At least 19 oil- and liquefied petroleum gas-carrying ships without Iranian links have both entered and exited Hormuz since March 1, according to vessel-tracking data compiled by Bloomberg. In contrast, about 100 such tankers that entered the Gulf before the conflict remain stuck for fear of attacks, the data show.

As noted above, merchant shipping through the vital energy chokepoint has – for the most part – ground to a halt since US-Israeli attacks at the end of February triggered a wave of Iranian retaliation and led Tehran to tighten its grip over the waterway. Yet a handful of vessels have been managing to cross under an array of schemes, including deals arranged at a government level (with payment in bitcoin) in some cases (and keep in mind that the numbers, both for ships stranded in the Gulf and those making the crossing, could be higher in reality, given many vessels in the region are switching off their satellite signals to protect against strikes).

Of the 19 ships to cross, seven have been linked to Greece’s Dynacom Tankers Management. The company has been one of the main firms to continue using the strait since the conflict began.

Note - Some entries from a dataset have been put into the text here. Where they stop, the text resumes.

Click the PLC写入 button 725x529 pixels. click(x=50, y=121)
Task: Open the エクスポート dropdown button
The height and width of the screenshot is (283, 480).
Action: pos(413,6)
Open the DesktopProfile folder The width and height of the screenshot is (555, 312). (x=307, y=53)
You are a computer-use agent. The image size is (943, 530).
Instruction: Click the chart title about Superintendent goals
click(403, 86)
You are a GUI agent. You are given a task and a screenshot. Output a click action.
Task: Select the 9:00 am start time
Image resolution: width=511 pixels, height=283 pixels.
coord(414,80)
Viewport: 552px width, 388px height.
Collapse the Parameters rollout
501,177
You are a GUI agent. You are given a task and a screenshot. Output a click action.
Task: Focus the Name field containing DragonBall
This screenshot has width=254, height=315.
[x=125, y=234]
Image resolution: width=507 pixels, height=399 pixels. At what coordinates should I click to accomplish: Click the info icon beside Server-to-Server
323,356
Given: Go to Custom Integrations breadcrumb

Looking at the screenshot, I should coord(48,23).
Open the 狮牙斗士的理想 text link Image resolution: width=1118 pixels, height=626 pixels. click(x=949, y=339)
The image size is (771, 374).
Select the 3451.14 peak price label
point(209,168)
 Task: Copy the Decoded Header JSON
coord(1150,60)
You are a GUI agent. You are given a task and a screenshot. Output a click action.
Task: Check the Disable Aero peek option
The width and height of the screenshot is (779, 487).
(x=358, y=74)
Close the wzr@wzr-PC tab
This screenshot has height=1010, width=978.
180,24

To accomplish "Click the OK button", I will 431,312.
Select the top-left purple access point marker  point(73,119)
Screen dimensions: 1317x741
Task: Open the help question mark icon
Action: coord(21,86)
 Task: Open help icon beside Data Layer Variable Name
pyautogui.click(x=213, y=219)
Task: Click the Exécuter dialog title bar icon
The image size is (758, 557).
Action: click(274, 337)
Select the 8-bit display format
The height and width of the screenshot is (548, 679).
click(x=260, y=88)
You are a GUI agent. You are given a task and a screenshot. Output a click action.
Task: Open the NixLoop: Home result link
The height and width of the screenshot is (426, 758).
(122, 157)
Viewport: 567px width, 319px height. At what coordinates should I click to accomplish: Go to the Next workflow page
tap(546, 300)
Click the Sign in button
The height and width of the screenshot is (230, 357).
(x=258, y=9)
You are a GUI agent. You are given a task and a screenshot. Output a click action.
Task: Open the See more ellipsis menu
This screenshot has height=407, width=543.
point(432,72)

In true honey badger form, the company is known to turn off its ship transponders and then to quietly make the Hormuz crossing usually under the cover of night. It is unclear if Dynacom had arranged any special arrangement with Tehran ahead of its crossings.  

The cargoes the vessels were carrying have largely been from the United Arab Emirates and Iraq. Of the rest, three were transporting oil from Saudi Arabia or a mix of oil from the kingdom and other Arab Gulf nations.

Only one large tanker that entered the Gulf after the war started hasn’t left, the data show.

The crossings are only a fraction of the typical Hormuz transits before the war, which accounted for about a fifth of the world’s oil supply.